**GIVEN REQUEST 1**: The passage about the Journal of Interpretation Research describes a section called "In short: Reports and Reviews." According to the passage, what is this section meant to do?

**SELECTED PASSAGE**:
○ ○ ○ ○ ○
The primary function of the Journal is to disseminate original empirical research regarding interpretation. However, the Journal of Interpretation Research takes a broad view of the field of interpretation and publishes manuscripts from a wide-range of academic disciplines. The primary criteria for deeming a manuscript appropriate for the Journal are whether it adds to the current state-of-knowledge for practitioners, researchers, academics, or administrators who work in the field of interpretation.
In recognition of how diverse the relevant literature is, the Journal will also publish reviews of recent books, government publications, original literature reviews, and bibliographies dealing with interpretation. Abstracts from dissertations, private consultant materials, and reports from public agencies will be published in the Journal in a section called, “In short: Reports and Reviews”. This section will also provide an outlet for summaries of research studies with limited scope. Interpretation research often consists of small "in-house" program evaluations and basic visitor studies. The purpose of this section is to communicate current research activities, allow readers to identify colleagues with similar interests, and provide practitioners and administrators with useful information and direction for conducting their own mini-research projects. Submissions for the “In short: Reports and Reviews” section should be limited to 600 to 800 words and will be reviewed by the Editor and two Associate Editors.
○ ○ ○ ○ ○
**Rows for locating text and elements**:
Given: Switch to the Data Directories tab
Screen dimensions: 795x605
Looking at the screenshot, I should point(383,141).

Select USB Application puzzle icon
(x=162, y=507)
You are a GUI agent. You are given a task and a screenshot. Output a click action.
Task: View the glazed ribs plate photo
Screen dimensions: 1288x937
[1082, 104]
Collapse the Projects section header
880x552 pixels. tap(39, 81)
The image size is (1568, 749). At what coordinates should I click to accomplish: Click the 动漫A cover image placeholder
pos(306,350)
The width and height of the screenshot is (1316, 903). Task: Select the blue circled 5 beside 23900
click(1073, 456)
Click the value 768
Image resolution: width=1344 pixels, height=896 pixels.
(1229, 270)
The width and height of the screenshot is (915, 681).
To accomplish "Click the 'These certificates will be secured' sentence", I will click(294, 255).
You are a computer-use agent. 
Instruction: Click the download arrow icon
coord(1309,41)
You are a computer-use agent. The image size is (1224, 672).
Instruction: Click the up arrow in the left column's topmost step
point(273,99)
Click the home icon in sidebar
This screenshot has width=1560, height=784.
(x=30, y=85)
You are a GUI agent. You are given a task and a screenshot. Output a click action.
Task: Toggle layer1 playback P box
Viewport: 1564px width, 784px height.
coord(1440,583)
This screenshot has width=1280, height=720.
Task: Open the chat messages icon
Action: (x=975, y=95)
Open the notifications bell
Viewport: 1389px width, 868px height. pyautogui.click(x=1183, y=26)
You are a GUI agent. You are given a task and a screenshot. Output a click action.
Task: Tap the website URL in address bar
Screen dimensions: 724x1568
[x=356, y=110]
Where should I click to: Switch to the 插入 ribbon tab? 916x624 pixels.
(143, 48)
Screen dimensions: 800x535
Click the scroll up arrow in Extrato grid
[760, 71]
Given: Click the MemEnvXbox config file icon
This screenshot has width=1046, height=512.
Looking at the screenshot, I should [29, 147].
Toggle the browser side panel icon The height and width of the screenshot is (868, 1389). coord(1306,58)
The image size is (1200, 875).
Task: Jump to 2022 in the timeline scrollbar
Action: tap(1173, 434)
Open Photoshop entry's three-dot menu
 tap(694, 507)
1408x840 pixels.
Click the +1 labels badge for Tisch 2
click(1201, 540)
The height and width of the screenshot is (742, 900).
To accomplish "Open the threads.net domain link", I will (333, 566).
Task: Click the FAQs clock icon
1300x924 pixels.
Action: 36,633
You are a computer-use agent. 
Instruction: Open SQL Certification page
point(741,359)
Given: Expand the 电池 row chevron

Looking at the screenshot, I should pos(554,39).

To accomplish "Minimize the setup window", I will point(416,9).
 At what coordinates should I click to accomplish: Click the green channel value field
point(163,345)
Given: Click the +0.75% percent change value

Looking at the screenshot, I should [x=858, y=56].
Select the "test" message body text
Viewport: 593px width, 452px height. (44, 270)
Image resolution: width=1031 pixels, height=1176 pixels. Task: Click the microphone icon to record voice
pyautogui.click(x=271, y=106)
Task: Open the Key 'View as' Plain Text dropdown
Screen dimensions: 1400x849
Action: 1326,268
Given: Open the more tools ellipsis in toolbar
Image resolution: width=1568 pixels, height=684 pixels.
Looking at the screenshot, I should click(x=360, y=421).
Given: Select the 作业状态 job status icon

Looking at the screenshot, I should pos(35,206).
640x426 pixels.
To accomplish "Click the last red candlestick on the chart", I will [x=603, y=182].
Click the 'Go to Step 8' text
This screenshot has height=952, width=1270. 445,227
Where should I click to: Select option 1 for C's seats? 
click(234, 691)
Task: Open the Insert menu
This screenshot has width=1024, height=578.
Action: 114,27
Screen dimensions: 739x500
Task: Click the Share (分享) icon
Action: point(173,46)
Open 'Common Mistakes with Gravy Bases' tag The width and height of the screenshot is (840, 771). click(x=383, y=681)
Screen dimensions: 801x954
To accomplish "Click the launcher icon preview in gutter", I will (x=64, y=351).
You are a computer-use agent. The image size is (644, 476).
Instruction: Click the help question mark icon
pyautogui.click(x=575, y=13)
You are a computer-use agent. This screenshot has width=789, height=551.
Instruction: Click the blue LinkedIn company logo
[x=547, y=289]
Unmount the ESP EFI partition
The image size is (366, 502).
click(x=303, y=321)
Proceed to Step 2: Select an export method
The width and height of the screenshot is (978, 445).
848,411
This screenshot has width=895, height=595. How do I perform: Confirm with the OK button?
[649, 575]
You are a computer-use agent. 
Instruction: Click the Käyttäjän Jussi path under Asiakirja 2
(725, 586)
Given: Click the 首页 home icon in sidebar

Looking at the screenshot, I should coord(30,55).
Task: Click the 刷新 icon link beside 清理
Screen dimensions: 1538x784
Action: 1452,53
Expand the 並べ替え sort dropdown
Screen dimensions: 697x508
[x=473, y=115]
○ ○ ○ ○ ○
**GIVEN REQUEST 2**: Copy the rows word for word, starting at the first row and ending after the line that contains "coord(1309,41)".

**WORKED ANSWER 1**: The section is meant to share current research activities and help readers find colleagues with similar interests. It also gives practitioners and administrators useful information and direction for running their own mini-research projects.

**WORKED ANSWER 2**:
Given: Switch to the Data Directories tab
Screen dimensions: 795x605
Looking at the screenshot, I should point(383,141).

Select USB Application puzzle icon
(x=162, y=507)
You are a GUI agent. You are given a task and a screenshot. Output a click action.
Task: View the glazed ribs plate photo
Screen dimensions: 1288x937
[1082, 104]
Collapse the Projects section header
880x552 pixels. tap(39, 81)
The image size is (1568, 749). At what coordinates should I click to accomplish: Click the 动漫A cover image placeholder
pos(306,350)
The width and height of the screenshot is (1316, 903). Task: Select the blue circled 5 beside 23900
click(1073, 456)
Click the value 768
Image resolution: width=1344 pixels, height=896 pixels.
(1229, 270)
The width and height of the screenshot is (915, 681).
To accomplish "Click the 'These certificates will be secured' sentence", I will click(294, 255).
You are a computer-use agent. 
Instruction: Click the download arrow icon
coord(1309,41)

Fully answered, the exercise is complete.